* **Work task**
Under this line sits a listing. Repeat exactly and only its lines from the one holding "You are a computer-use" through the one holding "This screenshot has height=189, width=289."; skip pictures.

* **Supplied data**
--- START ---

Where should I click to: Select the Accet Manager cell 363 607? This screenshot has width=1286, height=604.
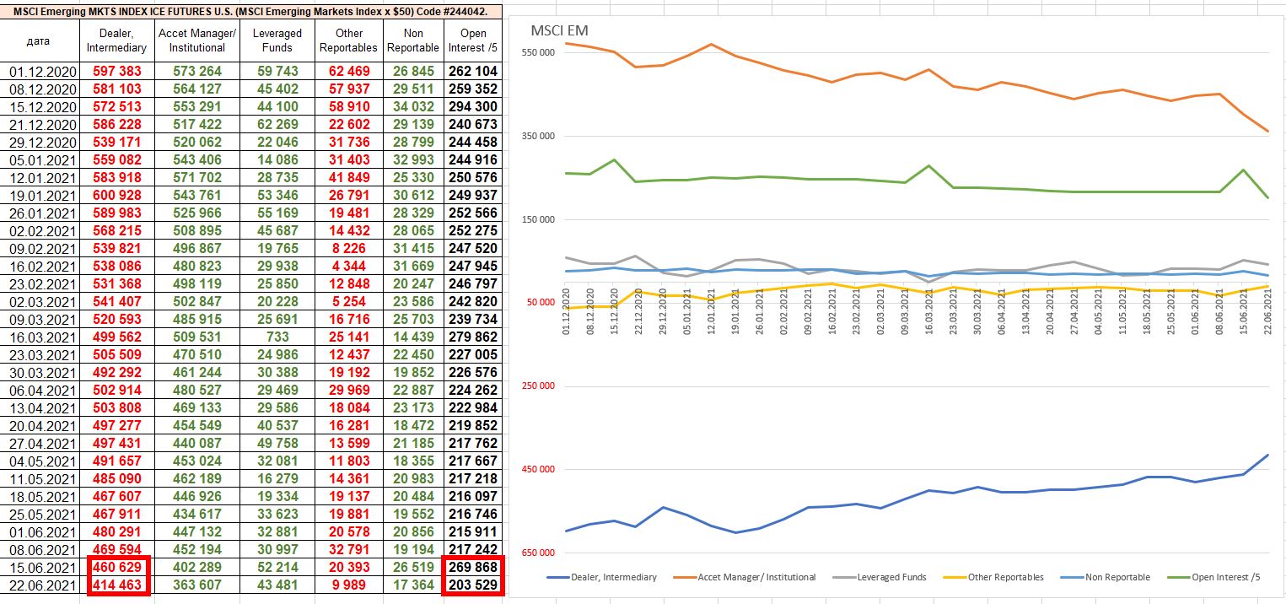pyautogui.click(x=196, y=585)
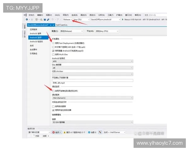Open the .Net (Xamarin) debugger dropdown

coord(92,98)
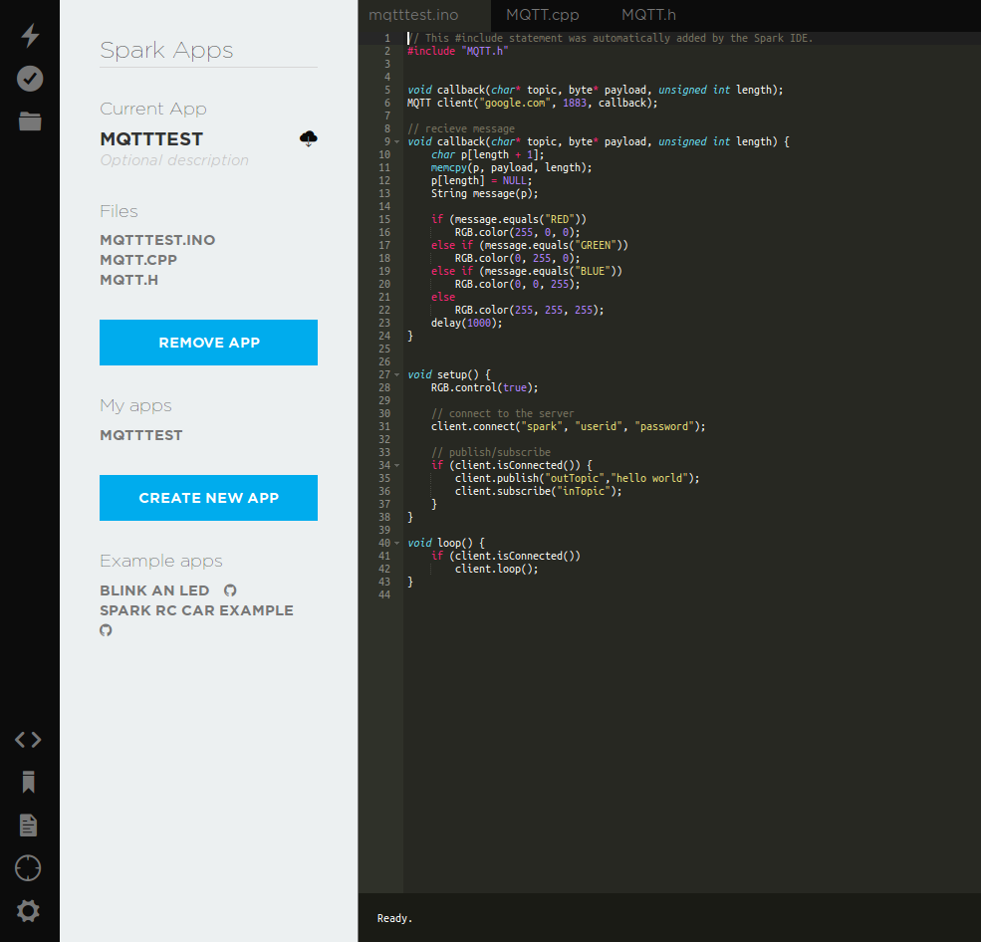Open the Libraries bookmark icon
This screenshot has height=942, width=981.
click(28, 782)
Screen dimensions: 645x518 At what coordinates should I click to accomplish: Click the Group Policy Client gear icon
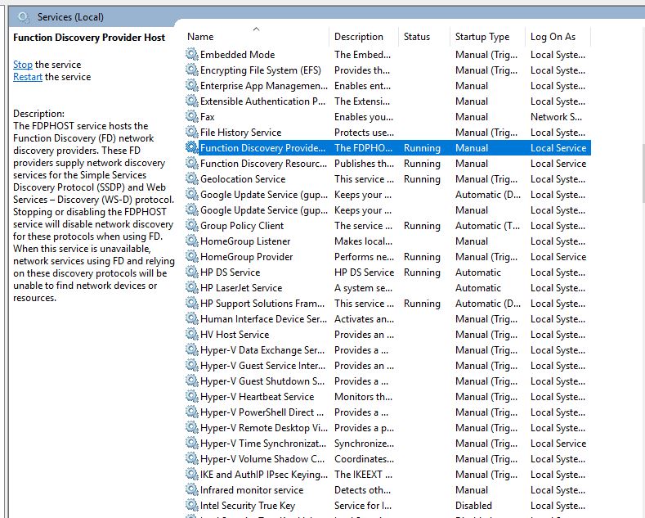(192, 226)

--- END ---
--- START ---

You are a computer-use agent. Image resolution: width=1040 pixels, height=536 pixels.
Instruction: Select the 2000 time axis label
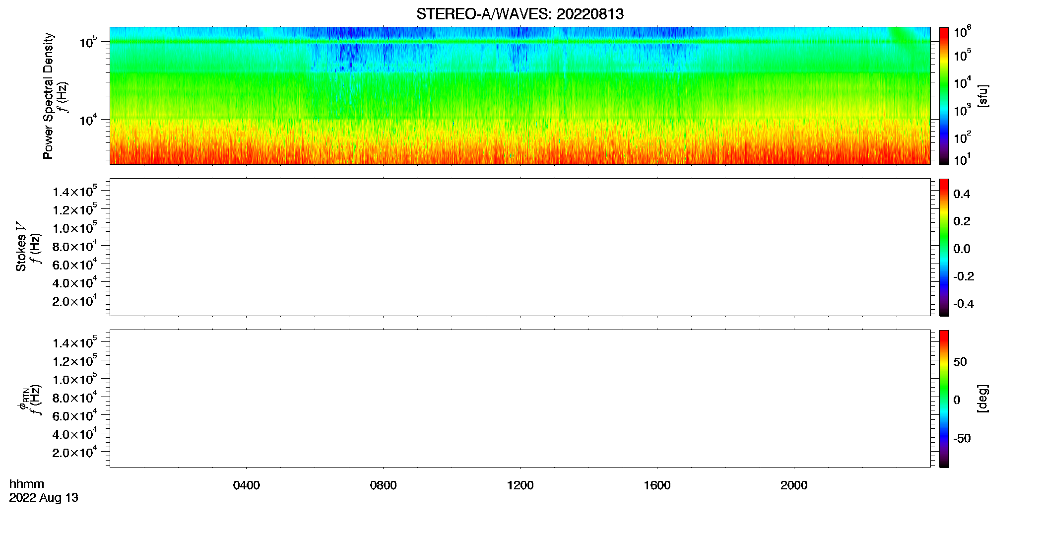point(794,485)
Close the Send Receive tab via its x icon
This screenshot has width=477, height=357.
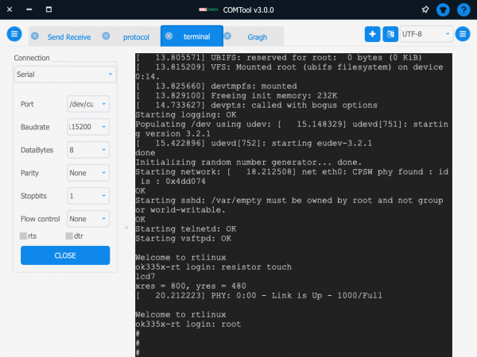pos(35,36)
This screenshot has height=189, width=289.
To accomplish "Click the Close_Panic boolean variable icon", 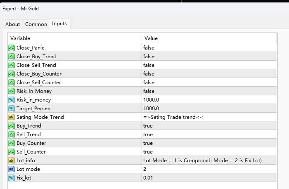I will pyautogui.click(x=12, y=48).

--- END ---

* **Solution for this task**
You are a computer-use agent. Image resolution: width=1040 pixels, height=536 pixels.
Instruction: Select the 2000 time axis label
point(794,485)
Close the Send Receive tab via its x icon
This screenshot has width=477, height=357.
pos(35,36)
This screenshot has height=189, width=289.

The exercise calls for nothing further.